O Come All Ye Faithful

Sorry for the hiatus. I got distracted mid-tale yesterday - Keith had brought in his new digital camera and was playing around with it, taking photos of everyone in the shop and generally making a nuisance of himself. Marxist Jim eventually snapped and threatened to "shove that m*****f***ing camera where the sun don't shine", so I had to take on my usual role as peacemaker. All good Boxing Day fun.


So, where was I? Ah, yes...


Part the Third: Introductions


Jasper showed up in his top-of-the-range Mercedes at 8 a.m. on the dot. Thanks to our early morning activities, Lucy and I were ready and waiting. Normally the prospect of introducing my girlfriend to Jasper, the sleek epitome of Bland manhood, would fill me with dread. But thanks to Lucy's reaction to her Christmas presents (and what happened directly afterwards), I was in a good frame of mind. A festive fuck evidently does wonders for the psyche. For once, I didn't feel like a loser next to my oh-so-successful cousin. I mean, he may have the looks, the clothes and the car, but did  he get his cock sucked this morning? I don't think so. What was even more gratifying was the fact that Lucy seemed immune to Jasper's charisma, despite him turning on all the charm.


Me: Lucy, this is my cousin Jasper. Jas, this is Lucy. My... er...


Lucy: Lover.


Jasper: Oh, really? Well, pleased to meet you, Lucy. Good to see somebody's taken pity on ol' Late at last. Now, don't you go running off as well, you hear? Or I'll just have to come and fetch you back. (twinkle, beam, wink).


Inner Voice: Bastard.


He led Lucy down to the car, while I struggled after with the bags. He opened the car door for her.


Jasper: After you.


Lucy: I'd rather ride shotgun, actually.


(She got in the front with Jasper; I piled in the back).


Lucy: Is this a new car?


Jasper: Yep. Beauty, isn't it? Top of the range. Got it at a snip as well, I know this dealer...


Lucy: Bit of a penis extension, isn't it? Do you have a small cock, Jasper?


I've never seen Jasper lost for words. He gaped at Lucy, who was beaming her biggest smile.


Lucy: Shall we go then? Don't want to miss the mince pies and mulled wine.

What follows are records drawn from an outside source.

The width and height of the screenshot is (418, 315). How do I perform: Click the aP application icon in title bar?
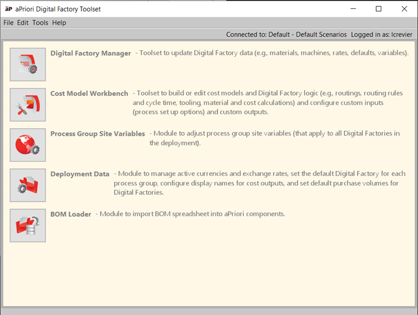[8, 9]
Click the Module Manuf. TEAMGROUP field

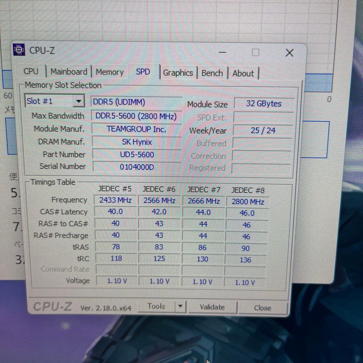pyautogui.click(x=136, y=129)
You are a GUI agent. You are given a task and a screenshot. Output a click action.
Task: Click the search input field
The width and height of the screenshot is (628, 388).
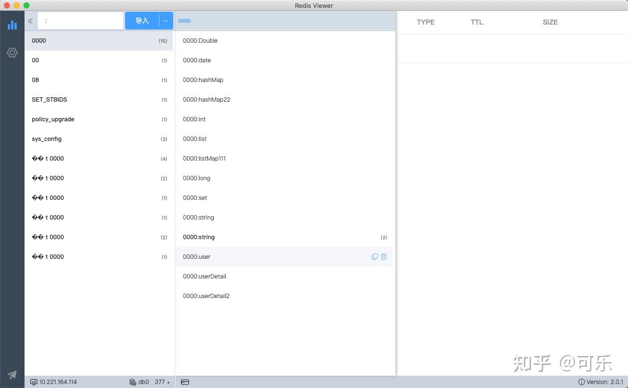coord(80,21)
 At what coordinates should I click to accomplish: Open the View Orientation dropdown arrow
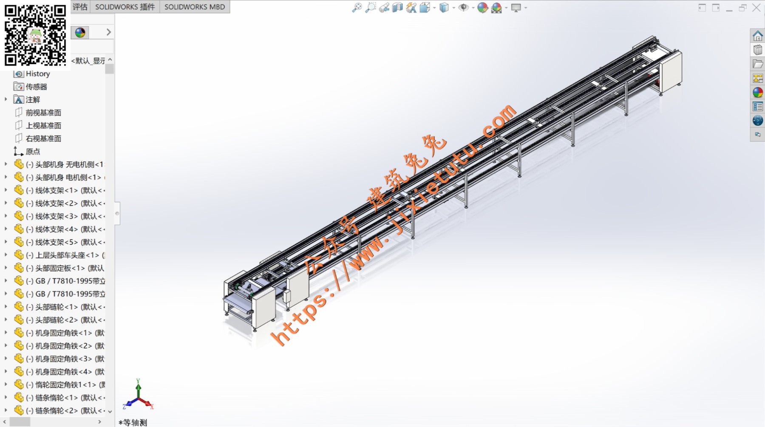pos(434,8)
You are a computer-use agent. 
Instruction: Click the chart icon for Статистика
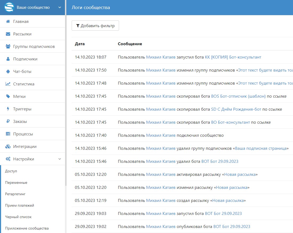8,84
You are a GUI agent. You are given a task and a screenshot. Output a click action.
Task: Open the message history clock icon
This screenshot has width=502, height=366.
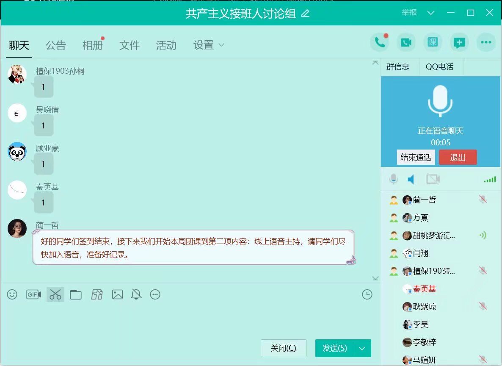click(367, 294)
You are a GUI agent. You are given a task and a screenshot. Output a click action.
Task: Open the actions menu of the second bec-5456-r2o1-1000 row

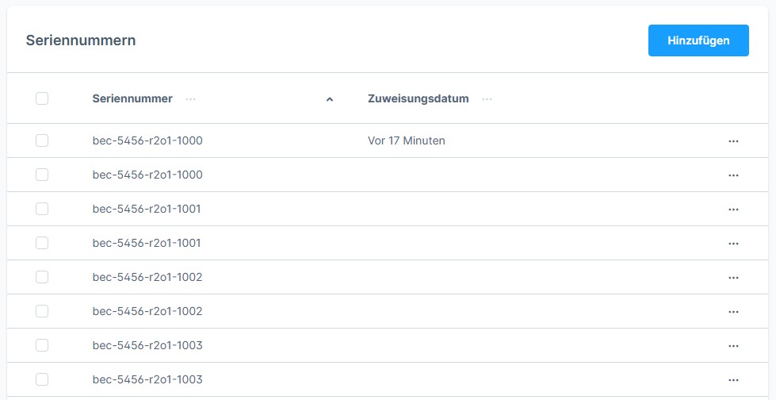point(733,175)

Inner Voice: She's wonderful, isn't she?


The journey was mercifully free of incident. Jasper had obviously written Lucy off as a nutjob, so he put a CD on (the greatest hits of Santana - an aural monstrosity of the highest order) and avoided conversation. Which gave me a chance to get some shut-eye (once I managed to filter out all that horrendous twiddly guitar).


We rolled into the Village of the Damned around mid-morning, turned into my parent's road. I could see that there were already four cars in their driveway - my mother's mulled wine and mince pie party was evidently in full swing. The house was swathed in tasteful white fairy lights. The leylandii winked blue, red and green at us as we walked up the drive. It had been tarmacked, I noticed. One in the eye for the Clancys. Lucy took my arm, murmured in my ear, "Wow. It's a vision in Mock Tudor."


My father opened the door, letting out the smell of mince pies and cigar smoke, and the sound of Bing Crosby crooning about how much he'd like a white Christmas, just like the ones he used to know. "Jasper! Good to see you!" My father pumped Jasper's hand heartily. "Glad you could come down. Heard from the folks?" Jasper replied that they were "having a whale of a time over in the States, they send their regards." Then my father turned to me. Shook my hand formally.


Me: Hi, Dad.


Father: Hello, *****.


My parents never call me "Late". They use the-name-that-must-not-be-revealed. Lucy looked at me in shock, then burst into hysterical laughter. She'd never heard my real name before.


Lucy: Your name is *****?? Oh-my-God, no wonder you prefer "Late".


My father looked at Lucy with a face like stone. His tone was icy.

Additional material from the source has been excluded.